Activists have urged Nepal to submit a report to the United Nations on how it has fared in tackling gender discrimination, hoping it will shed light on a new citizenship policy they say penalises many women.
Nepal in 1991 signed and ratified the Convention on the Elimination of all Forms of Discrimination Against Women (CEDAW), which is seen by experts as an international bill of rights for women.
As part of the CEDAW, member states must submit a progress report every four years. But the Himalayan nation has failed to send its latest report, which was due in June last year, to the Geneva-based CEDAW committee.
Activists hope to glean information from the report on a newly enacted policy that puts limits on women passing on their citizenship to their children.
“Nepali women only have a partial or conditional right to pass citizenship to their children under the new constitution.

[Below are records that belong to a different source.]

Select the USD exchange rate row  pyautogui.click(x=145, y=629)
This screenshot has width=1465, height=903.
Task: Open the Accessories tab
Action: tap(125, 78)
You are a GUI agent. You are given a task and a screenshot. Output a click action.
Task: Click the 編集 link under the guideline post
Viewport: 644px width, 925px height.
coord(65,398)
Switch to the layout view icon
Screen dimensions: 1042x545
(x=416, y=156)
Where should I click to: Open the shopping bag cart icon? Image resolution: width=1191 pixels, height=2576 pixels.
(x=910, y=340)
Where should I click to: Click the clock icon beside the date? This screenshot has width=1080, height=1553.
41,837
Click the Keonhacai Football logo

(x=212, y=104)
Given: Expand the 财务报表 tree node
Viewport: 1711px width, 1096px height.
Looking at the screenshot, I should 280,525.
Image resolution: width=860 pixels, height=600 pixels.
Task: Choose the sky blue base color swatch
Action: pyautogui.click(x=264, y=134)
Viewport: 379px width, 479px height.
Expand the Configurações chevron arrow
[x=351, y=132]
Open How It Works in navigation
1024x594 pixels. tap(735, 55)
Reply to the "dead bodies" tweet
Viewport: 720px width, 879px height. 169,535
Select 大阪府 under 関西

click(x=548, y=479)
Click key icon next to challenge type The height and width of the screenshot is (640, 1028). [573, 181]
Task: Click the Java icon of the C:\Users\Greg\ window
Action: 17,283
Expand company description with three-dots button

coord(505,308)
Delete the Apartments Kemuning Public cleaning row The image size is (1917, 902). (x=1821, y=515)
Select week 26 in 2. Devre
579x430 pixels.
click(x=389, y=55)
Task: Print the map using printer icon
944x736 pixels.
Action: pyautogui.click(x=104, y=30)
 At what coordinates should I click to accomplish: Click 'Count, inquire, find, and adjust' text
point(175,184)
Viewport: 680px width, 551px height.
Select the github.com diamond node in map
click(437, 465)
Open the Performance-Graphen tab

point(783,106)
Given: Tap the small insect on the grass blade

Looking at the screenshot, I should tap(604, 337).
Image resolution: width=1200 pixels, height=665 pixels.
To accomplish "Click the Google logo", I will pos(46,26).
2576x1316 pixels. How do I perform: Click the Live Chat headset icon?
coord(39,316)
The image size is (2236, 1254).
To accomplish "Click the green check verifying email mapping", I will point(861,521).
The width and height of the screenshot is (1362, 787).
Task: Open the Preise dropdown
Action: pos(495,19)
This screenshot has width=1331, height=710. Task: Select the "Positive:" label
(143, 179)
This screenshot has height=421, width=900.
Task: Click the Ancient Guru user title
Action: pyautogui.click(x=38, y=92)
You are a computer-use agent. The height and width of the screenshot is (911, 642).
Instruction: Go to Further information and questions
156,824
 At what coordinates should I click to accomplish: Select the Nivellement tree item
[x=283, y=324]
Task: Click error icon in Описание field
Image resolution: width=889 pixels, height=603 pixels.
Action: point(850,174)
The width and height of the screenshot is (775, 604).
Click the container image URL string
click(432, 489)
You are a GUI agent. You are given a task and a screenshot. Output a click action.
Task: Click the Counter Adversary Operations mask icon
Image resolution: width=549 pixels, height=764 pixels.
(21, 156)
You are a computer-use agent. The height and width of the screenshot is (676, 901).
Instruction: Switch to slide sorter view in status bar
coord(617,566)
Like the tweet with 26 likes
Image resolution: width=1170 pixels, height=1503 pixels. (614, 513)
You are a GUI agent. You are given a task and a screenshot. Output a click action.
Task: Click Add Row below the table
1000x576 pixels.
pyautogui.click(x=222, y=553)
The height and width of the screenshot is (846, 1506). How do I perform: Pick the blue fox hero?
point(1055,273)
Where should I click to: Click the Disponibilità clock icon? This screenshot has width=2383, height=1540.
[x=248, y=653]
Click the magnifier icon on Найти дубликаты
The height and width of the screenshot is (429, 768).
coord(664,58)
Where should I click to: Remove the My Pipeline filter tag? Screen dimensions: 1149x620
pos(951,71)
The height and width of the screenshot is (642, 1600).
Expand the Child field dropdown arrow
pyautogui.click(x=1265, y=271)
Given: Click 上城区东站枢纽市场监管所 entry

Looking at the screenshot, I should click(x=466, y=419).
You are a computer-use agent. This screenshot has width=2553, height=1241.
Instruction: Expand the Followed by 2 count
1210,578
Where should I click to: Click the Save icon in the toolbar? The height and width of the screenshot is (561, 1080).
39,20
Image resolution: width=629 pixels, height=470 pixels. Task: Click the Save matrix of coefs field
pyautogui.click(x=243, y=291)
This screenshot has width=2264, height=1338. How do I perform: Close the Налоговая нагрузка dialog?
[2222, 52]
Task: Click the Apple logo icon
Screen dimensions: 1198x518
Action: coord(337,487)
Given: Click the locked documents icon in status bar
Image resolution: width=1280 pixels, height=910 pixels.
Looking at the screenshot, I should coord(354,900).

But this is not so with men,” said Sabin Shrestha, executive director of the Forum for Women, Law and Development, a non-profit group in Kathmandu.
“This contradicts Article 9 of CEDAW which calls for equal rights with respect to citizenship,” Shrestha said.
The constitution, passed in September last year, says if a Nepali woman is married to a foreign man, their children cannot have Nepali citizenship. Whereas if the father is Nepali, his children can be Nepali, regardless of the wife’s nationality.
A government official said the CEDAW report was delayed because the authorities were overstretched after major earthquakes in April and May last year.